It was a curious headline on the front page of Sunday’s Virginian-Pilot:

There’s so many guns out here”

And no, I’m not just talking about the bad grammar.

It was the meat of the story that followed.

Seems Norfolk’s police chief analyzed data pertaining to all of the shootings in his city. What he found was that while the number of homicides are down sharply, the number of shootings - presumably by those with bad aim - are up.

Why is that?

The shooters are getting younger and younger. Cops recently took a gun off an 11-year-old, said Chief Larry Boone who noted that a few years ago, many gunmen - gunkids, rather - were 15 and 16 years old. Now they’re 12 and 13.

So young they don’t know how to shoot properly.

“That’s why you’re seeing bullets going everywhere,” explained Boone.

The chief went on to say that most of the weapons used by the shooters were purchased legally, then stolen from their rightful owners. From homes and cars.

Look, as a strong supporter of the Second Amendment I believe gun owners must be responsible for their weapons. You can’t throw a Glock in the glove box and leave your car unlocked.

On the other hand, it would be nice if hoodlums weren’t breaking into houses and cars looking for weapons. Last time I checked, those acts were felonies.

The chief seemed to blame two parties for the number of firearms: gun owners who weren’t being careful with their weapons, and straw purchasers - sometimes the girlfriends of gang members - legally buying guns for their thug boyfriends.

Fair enough. Plenty of blame to go around.

But one party seemed to escape blame: Parents. Bad parents.

What I didn’t hear - at least not in this story - was a big, where the hell are the mothers and fathers of these young gangsters?

Any 11 or 12-year-old playing with guns and hanging out with gang bangers is a delinquent.
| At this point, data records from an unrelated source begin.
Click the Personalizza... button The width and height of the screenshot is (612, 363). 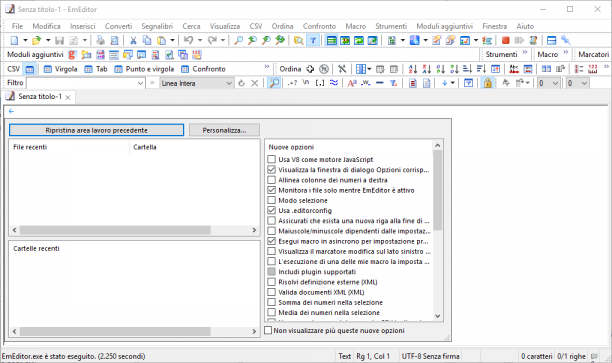click(x=224, y=130)
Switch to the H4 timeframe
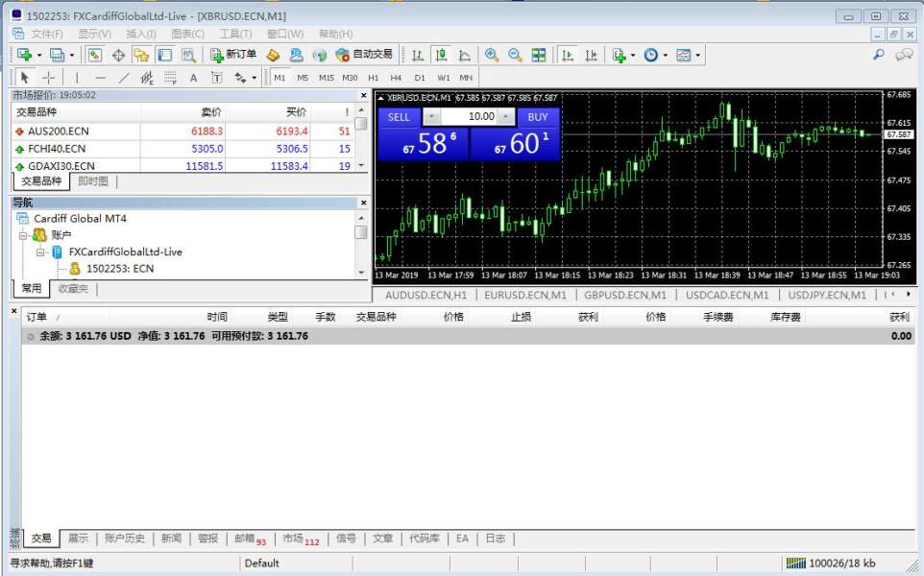This screenshot has height=576, width=924. click(x=396, y=78)
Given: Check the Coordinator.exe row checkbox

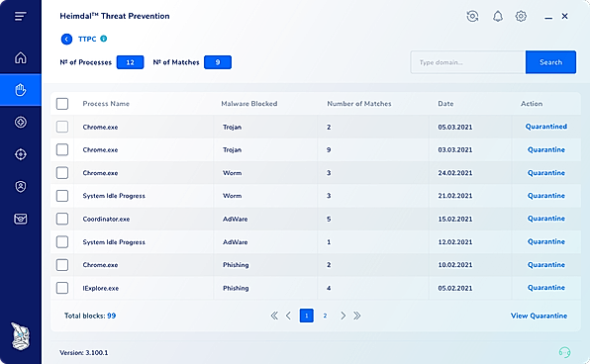Looking at the screenshot, I should click(62, 219).
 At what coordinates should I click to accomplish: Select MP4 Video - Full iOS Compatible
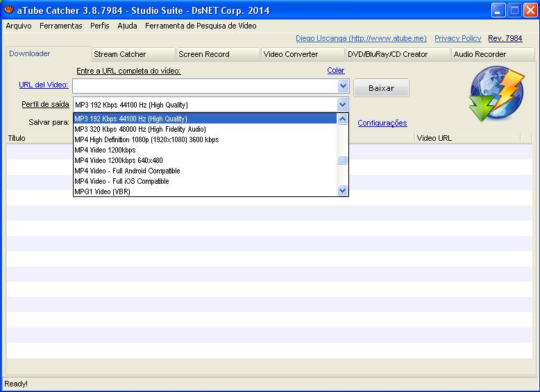tap(121, 181)
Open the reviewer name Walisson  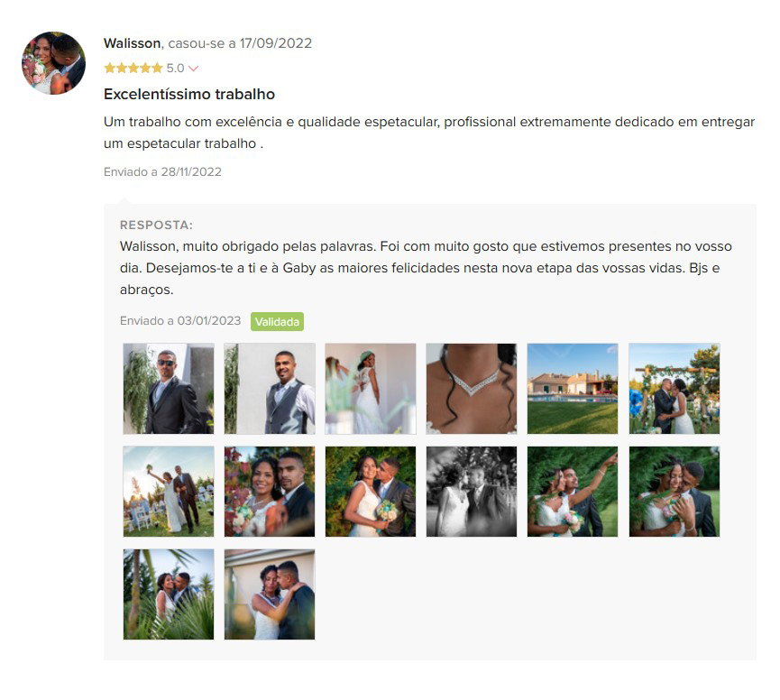pos(132,43)
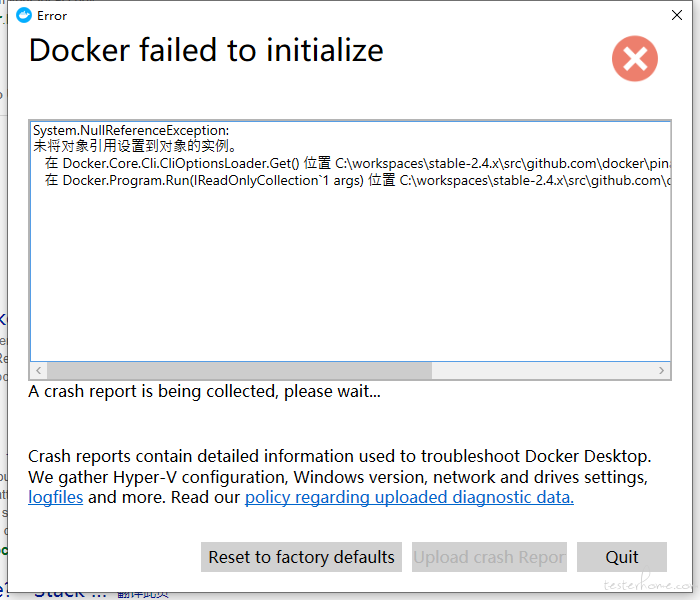Viewport: 700px width, 600px height.
Task: Open policy regarding uploaded diagnostic data link
Action: click(x=409, y=497)
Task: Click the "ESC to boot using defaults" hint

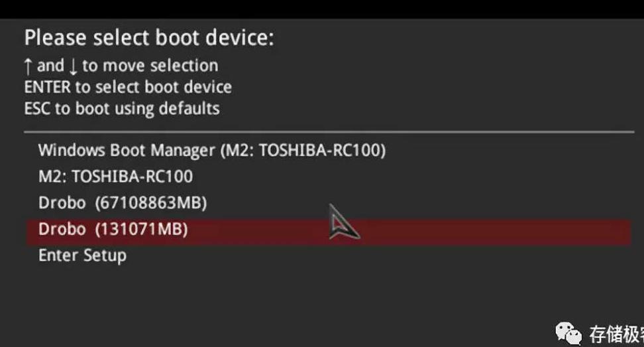Action: [x=122, y=108]
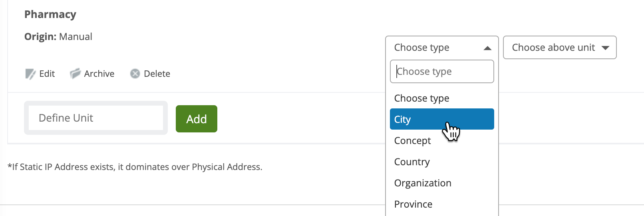This screenshot has height=216, width=644.
Task: Click the Pharmacy unit heading
Action: [x=50, y=14]
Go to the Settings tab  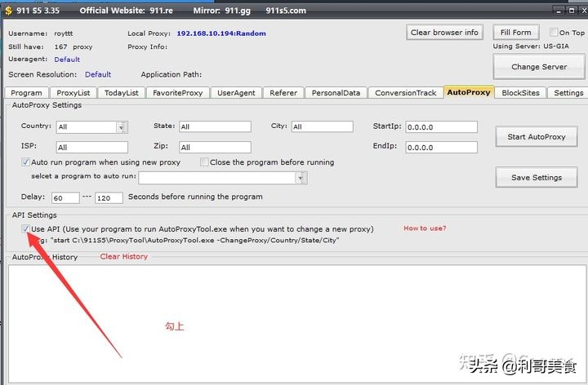point(568,93)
The biggest slice of blame for THAT should go to the parents doing a pitiful job of rearing their kids and keeping track of where they are and what they’re doing.

Boone brags that the crime rate is dropping because he’s jailing those with arrest warrants. Good. That’s his job, it’s what he's paid to do.

But with shootings on the rise he needs to turn his attention to the people producing these young hoods. The parents of any 11-year-old caught with a gun should join the rest of the miscreants in jail. The adults should be charged with child endangerment, child neglect and anything else prosecutors can pile on and make stick.

And the parents of underage gang members? Find some charges that make them responsible for their anti-social offspring and punish them, too.

The willingness to blame a homeowner who might have a gun in the nightstand for an increase in street crimes seems odd. If burglars break in and steal a bedside weapon it simply proves that the homeowner absolutely needed it for protection from intruders.

Let’s worry about home invaders, not lawful homeowners.

At some point, we have to hold adults criminally responsible for the violent behavior of their offspring. People living in Norfolk’s projects and other depressed neighborhoods have a right to feel safe in their homes, just as middle-class residents do. That starts by letting parents of punks on their blocks know that they’re in trouble if their kids commit crimes.

Oh, the headline I would have slapped on this crime story?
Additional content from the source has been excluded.